The 2009 lambing season started early, in late January, a result of Snow Wolf slipping through the electric fencing during a power outage in late summer. He impregnanted four ewes who gave birth to eight healthy lambs: 4 rams and 4 ewes; 1 set of triplets, 2 sets of twins, and 1 single birth. Seven white lambs and a red one. Don't know where the red color came from. These lambs are doing well and ready to go out to pasture with their moms. I'm going to need the room in the hoop house.
The next unauthorized lambing was a result of ram lambs slipping into the the pen with the ewe lambs while I was away in China. Four ewe lambs (almost yearlings) lambed, including one I sold a few days before it lambed. Three sets of twins and one single birth (the one I sold).
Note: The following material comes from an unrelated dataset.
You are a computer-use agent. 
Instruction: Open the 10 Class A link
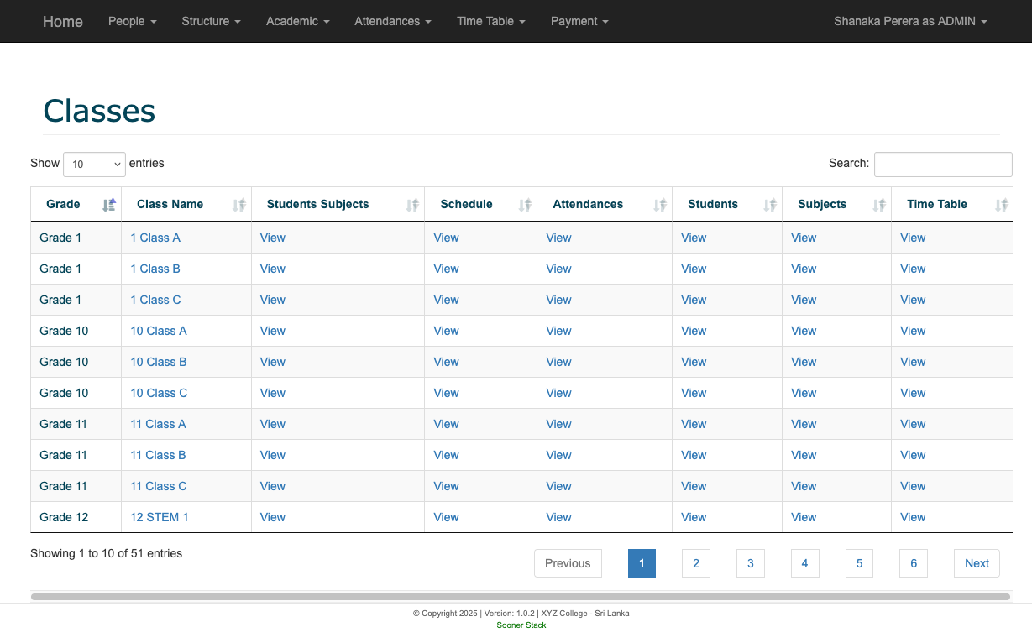tap(159, 331)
One of the sets of twins included a deformed lamb with no face. Obviously, this lamb was born dead. The lambs are of mixed colors. They are doing fine, though you always wish yearlings produced more milk. There's one ewe lamb I keep offering a bottle to, to make sure her appetitie is being satisfied.
So far, my favorite lambs are a set of twin black ewe lambs. They are solid black. One has a "star" on its forehead, like its mom, who also has two white feet (back). The lambs can be registered and there's a 50:50 chance that they are RR. #536 produced two nice lambs last year. One I sold at the KHSI annual sale. Her lambs are "pretty." She's a good milker.
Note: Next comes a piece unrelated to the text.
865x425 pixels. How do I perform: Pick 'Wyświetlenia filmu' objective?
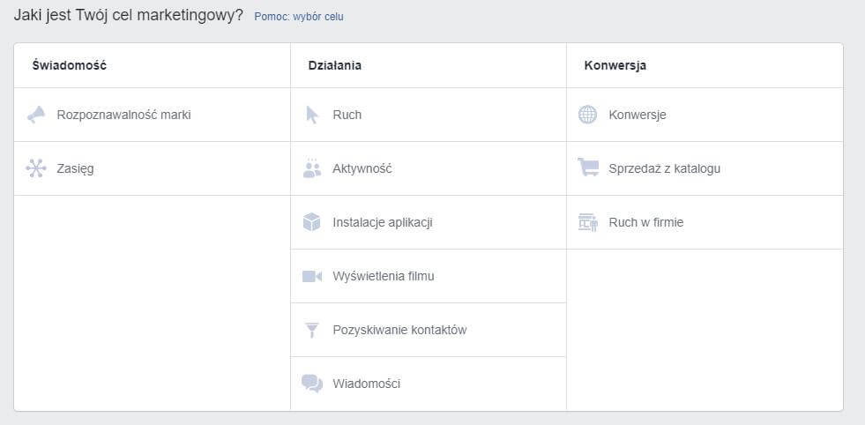coord(384,276)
Another favorite is "Kelso," one of the early lambs. Kelso was born when it was cold. I don't think he nursed much the first 24 hours. As a result, he got chilled. The first time I've had a hypothermic lamb. I tubed him with warm milk, then brought him into the house and placed him between two heating pads. After a few hours of warmth, he was up and demanding to be fed. I fed him a few more times and took him back to his mother the next morning.
Though she wasn't objecting, he wasn't interested in nursing her. He wanted me to feed him. So, I fed him for several days on a bottle. Eventually, he decided mom's milk tasted better. He has thrived ever since. I named him Kelso, after the Ashton Kutchner character on the 70's Show because he got chilled because he was too "stupid" to nurse. Pretty, but stupid, just like the 70's Show character.
One day when I went out to the hoop house, I found five lambs from two ewes that had lambed. I wasn't 100% certain which lambs went with which ewe. I think I got them right, but each of the ewes refuses to let one of her lambs nurse. I've been holding the ewes. Today, I'm going to put their heads in stanchions. I don't want to bottle feed lambs, whose moms have plenty of milk.
Last evening out in the field, seven lambs were born to two ewes. A 2-year old ewe gave birth to triplets and the matriarch of my flock, #92, gave birth to quads. All the lambs are white, with some freckled faces. These are my first lambs out of Lincoln, my new ram from Illinois. There are five rams and 2 ewe lambs. So far, all the multiples are doing okay.
Poor #92. She is 10 years old now. It's a heck of a time to have quads. She's a fantastic mother and an excellent milker, but expecting her to raise four lambs is probably expecting too much. Don't know whether I'll remove one lamb for bottle feeding or offer bottles to all of the lambs as a supplement. I'm going to take extra special care of #92. She's never been a ewe that holds a lot of body condition on her small frame.